* Exercise: Format each line of the data below as one string in a JSON list, skipping blank lines.

(Data entries)
◇ ◇ ◇ ◇
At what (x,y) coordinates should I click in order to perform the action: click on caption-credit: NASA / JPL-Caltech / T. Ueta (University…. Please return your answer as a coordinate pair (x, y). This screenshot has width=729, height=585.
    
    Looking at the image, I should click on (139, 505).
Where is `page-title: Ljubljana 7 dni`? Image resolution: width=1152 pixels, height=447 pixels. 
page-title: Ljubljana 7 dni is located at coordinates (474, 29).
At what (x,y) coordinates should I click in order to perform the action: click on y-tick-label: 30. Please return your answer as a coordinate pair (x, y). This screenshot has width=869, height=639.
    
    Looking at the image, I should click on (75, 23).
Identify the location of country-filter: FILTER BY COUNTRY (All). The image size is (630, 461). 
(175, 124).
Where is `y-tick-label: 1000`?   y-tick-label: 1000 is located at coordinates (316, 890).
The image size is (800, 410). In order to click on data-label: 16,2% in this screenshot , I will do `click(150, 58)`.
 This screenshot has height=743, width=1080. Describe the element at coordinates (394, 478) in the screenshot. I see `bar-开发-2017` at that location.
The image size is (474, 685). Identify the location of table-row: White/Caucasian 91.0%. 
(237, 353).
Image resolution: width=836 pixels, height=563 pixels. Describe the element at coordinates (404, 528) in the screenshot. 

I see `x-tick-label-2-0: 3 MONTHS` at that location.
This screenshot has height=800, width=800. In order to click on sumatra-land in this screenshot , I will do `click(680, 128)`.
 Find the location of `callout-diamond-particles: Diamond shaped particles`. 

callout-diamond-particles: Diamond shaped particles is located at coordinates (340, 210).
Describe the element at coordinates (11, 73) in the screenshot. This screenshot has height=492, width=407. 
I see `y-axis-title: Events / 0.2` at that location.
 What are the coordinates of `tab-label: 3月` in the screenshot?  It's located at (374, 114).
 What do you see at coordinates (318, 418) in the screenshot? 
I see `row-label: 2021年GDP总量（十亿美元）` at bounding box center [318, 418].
◇ ◇ ◇ ◇
* Solution for this task:
[
  "At what (x,y) coordinates should I click in order to perform the action: click on caption-credit: NASA / JPL-Caltech / T. Ueta (University…. Please return your answer as a coordinate pair (x, y). This screenshot has width=729, height=585.",
  "    Looking at the image, I should click on (139, 505).",
  "Where is `page-title: Ljubljana 7 dni`? Image resolution: width=1152 pixels, height=447 pixels. ",
  "page-title: Ljubljana 7 dni is located at coordinates (474, 29).",
  "At what (x,y) coordinates should I click in order to perform the action: click on y-tick-label: 30. Please return your answer as a coordinate pair (x, y). This screenshot has width=869, height=639.",
  "    Looking at the image, I should click on (75, 23).",
  "Identify the location of country-filter: FILTER BY COUNTRY (All). The image size is (630, 461). ",
  "(175, 124).",
  "Where is `y-tick-label: 1000`?   y-tick-label: 1000 is located at coordinates (316, 890).",
  "The image size is (800, 410). In order to click on data-label: 16,2% in this screenshot , I will do `click(150, 58)`.",
  " This screenshot has height=743, width=1080. Describe the element at coordinates (394, 478) in the screenshot. I see `bar-开发-2017` at that location.",
  "The image size is (474, 685). Identify the location of table-row: White/Caucasian 91.0%. ",
  "(237, 353).",
  "Image resolution: width=836 pixels, height=563 pixels. Describe the element at coordinates (404, 528) in the screenshot. ",
  "I see `x-tick-label-2-0: 3 MONTHS` at that location.",
  "This screenshot has height=800, width=800. In order to click on sumatra-land in this screenshot , I will do `click(680, 128)`.",
  " Find the location of `callout-diamond-particles: Diamond shaped particles`. ",
  "callout-diamond-particles: Diamond shaped particles is located at coordinates (340, 210).",
  "Describe the element at coordinates (11, 73) in the screenshot. This screenshot has height=492, width=407. ",
  "I see `y-axis-title: Events / 0.2` at that location.",
  " What are the coordinates of `tab-label: 3月` in the screenshot?  It's located at (374, 114).",
  " What do you see at coordinates (318, 418) in the screenshot? ",
  "I see `row-label: 2021年GDP总量（十亿美元）` at bounding box center [318, 418]."
]